De esa manera, original y textual a un tiempo, se reflejan algunos rasgos esenciales del carácter de este inmenso poeta, que antes de cometer el acto más insignificante necesitaba poner tantas personalidades de acuerdo, lo que lo llevaba a preferir renunciar a cualquier cosa y esperar a que esa jauría interna se extenuara discutiendo lo que habrían de hacer con su persona.

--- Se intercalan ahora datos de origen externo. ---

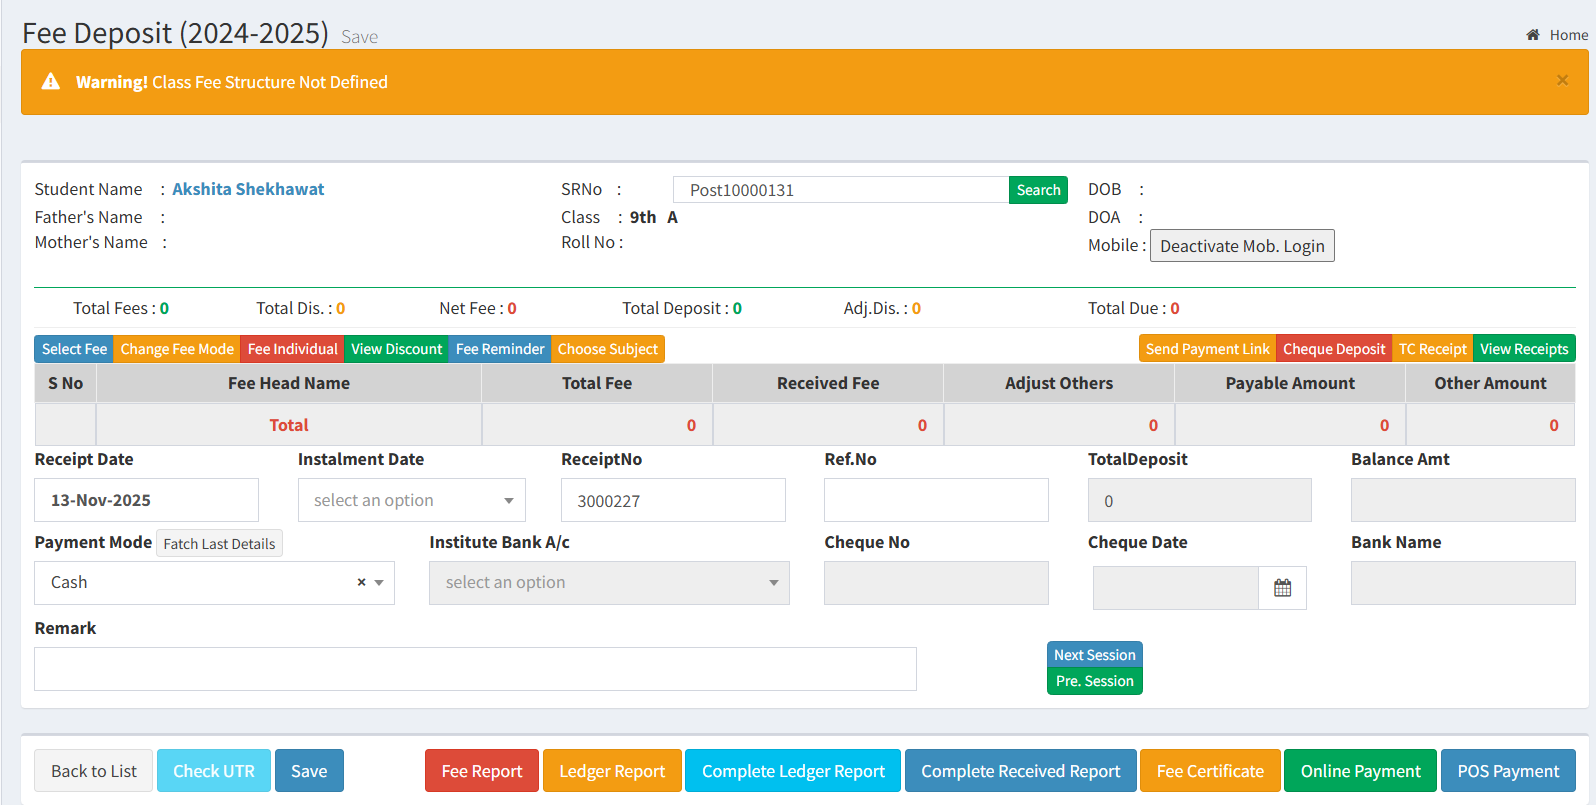Fetch last payment details
Viewport: 1596px width, 805px height.
(219, 544)
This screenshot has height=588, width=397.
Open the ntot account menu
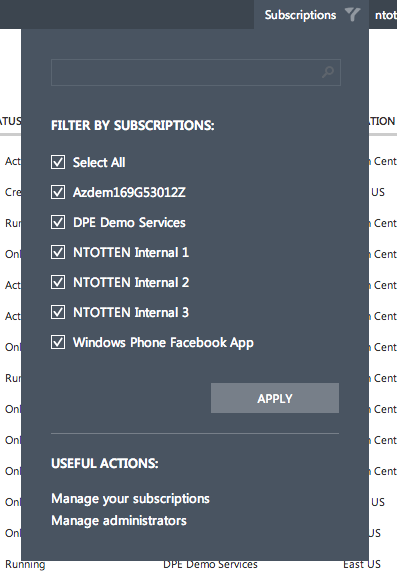coord(386,15)
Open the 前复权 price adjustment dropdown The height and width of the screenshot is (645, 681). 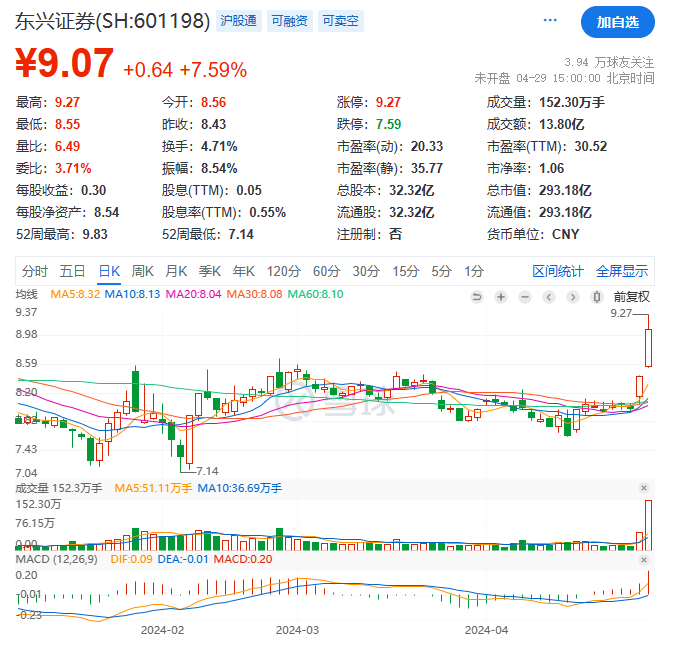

Entre sus múltiples andanzas, Girondo solía frecuentar las principales tertulias literarias de Buenos Aires, como la del hotel París, donde se reunía con los colaboradores de la revista Caras y Caretas, donde conoció al poeta Baldomero Fernández Moreno.

En 1924, Oliverio Girondo fue uno de los promotores de la revista Martín Fierro –compartiendo redacción con Jorge Luis Borges y Macedonio Fernández, entre otros– y participó de un ciclo de lecturas literarias organizado por Radio Cultura junto a otros poetas martinfierristas como Leopoldo Marechal, Raúl González Tuñón y Norah Lange (con quien se casó en 1943). “Poco a poco la vida se transforma en un continuo sobresalto”, le dice a Braceli en el diálogo imaginario. “Los remordimientos nos corroen la conciencia... Antes de mover un brazo, de estirar una pierna, pensamos en las consecuencias que ese gesto puede tener para toda la parentela”.

En ese revoltijo de identidades en que naufragó su existencia, Girondo se permitía reflexionar que el mecanismo de pensar no resultaba acaso una enfermedad más larga que cualquier otra: “Yo, al menos, tengo la certidumbre de que no hubiera podido soportarla sin esa aptitud de evasión que me permite trasladarme a donde no estoy”.

El lugar de Girondo en la literatura nacional fue rupturista. Según el escritor Carlos Bernatek, la vanguardia que encarnaba este poeta abrevó en diversas fuentes: en el simbolismo, en el surrealismo y sobre todo en los viajes. Hacia el final del reportaje ficcional, Braceli le pregunta a Girondo a qué lugar le hubiese gustado volver, aunque sea con la frente marchita. El poeta no vaciló: “¡Ah, si yo hubiera sabido que la muerte es un país donde no se puede vivir!”.